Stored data
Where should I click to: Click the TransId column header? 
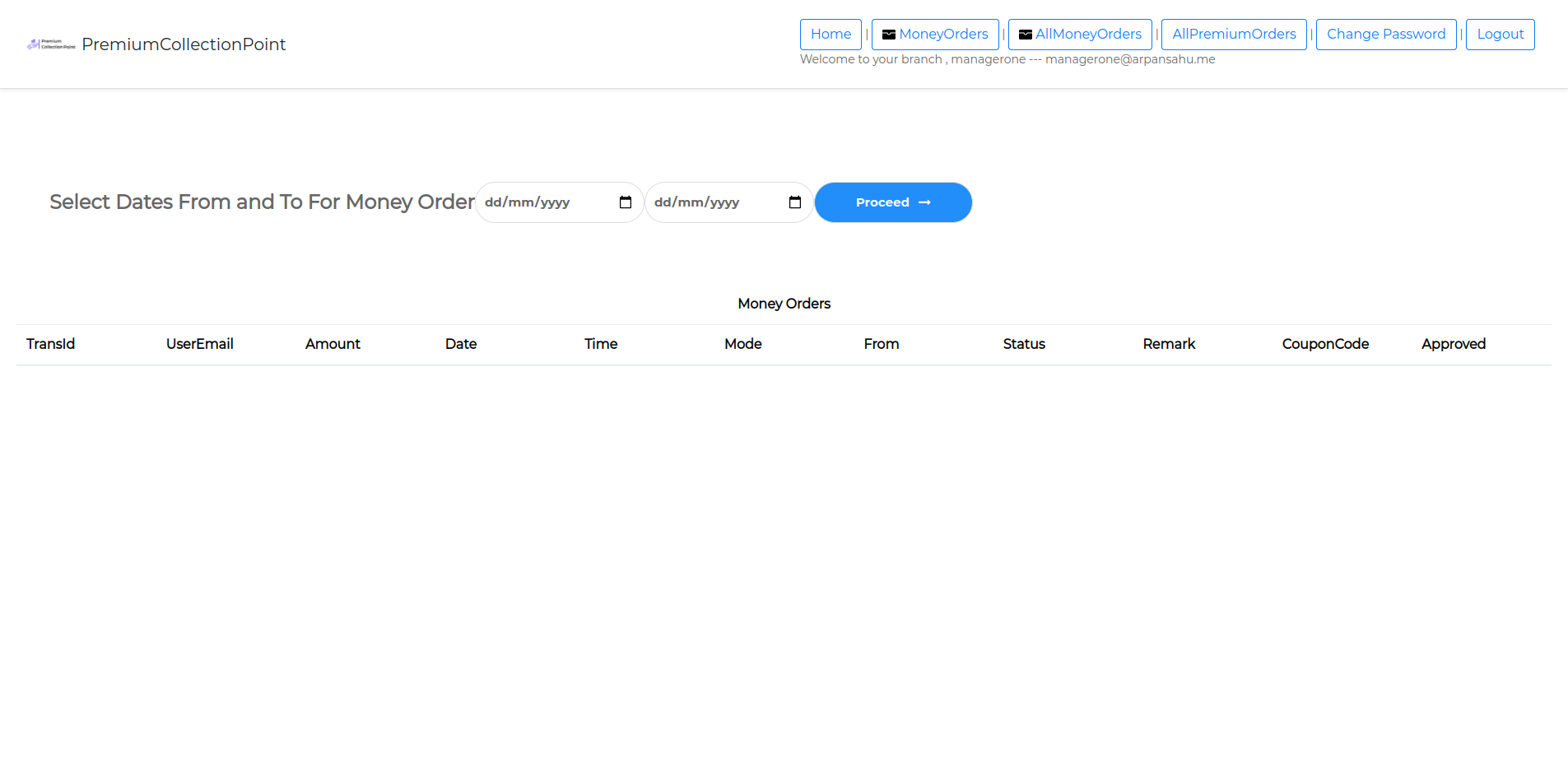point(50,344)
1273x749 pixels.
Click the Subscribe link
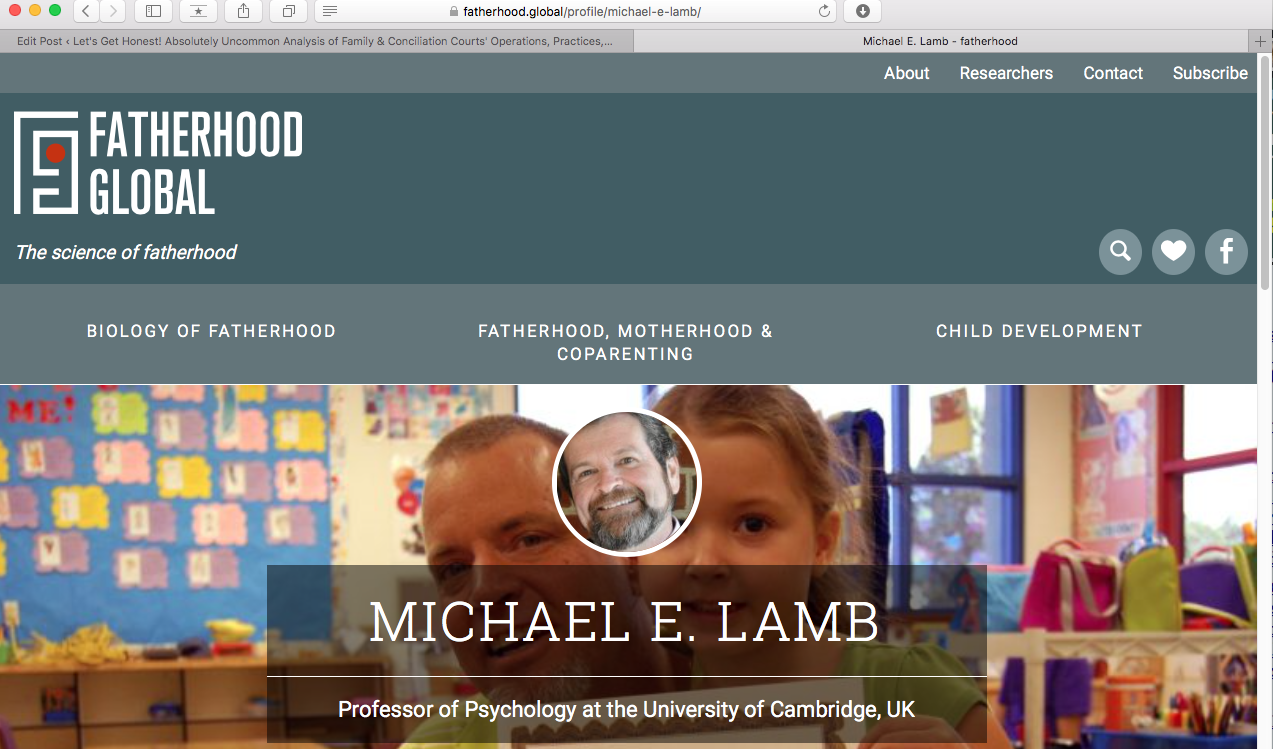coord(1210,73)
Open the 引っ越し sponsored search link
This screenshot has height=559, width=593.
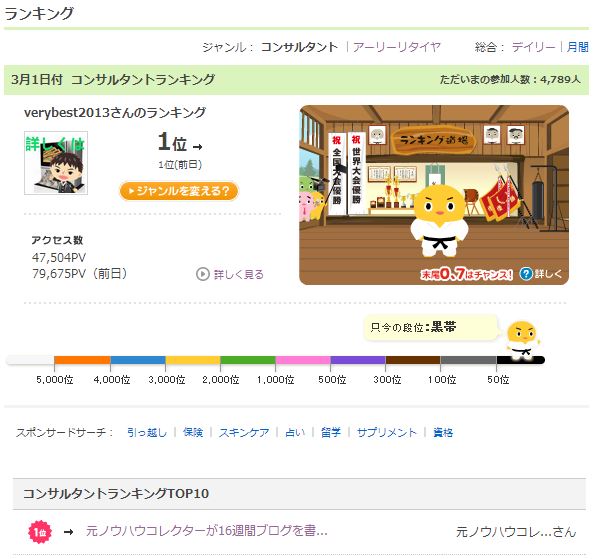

The task:
Print every line above once more, exactly. Omit the pictures.

Result:
Where should I click to: Click the TransId column header? 
point(50,344)
1273x749 pixels.
Click the Subscribe link
coord(1210,73)
Open the 引っ越し sponsored search link
This screenshot has height=559, width=593.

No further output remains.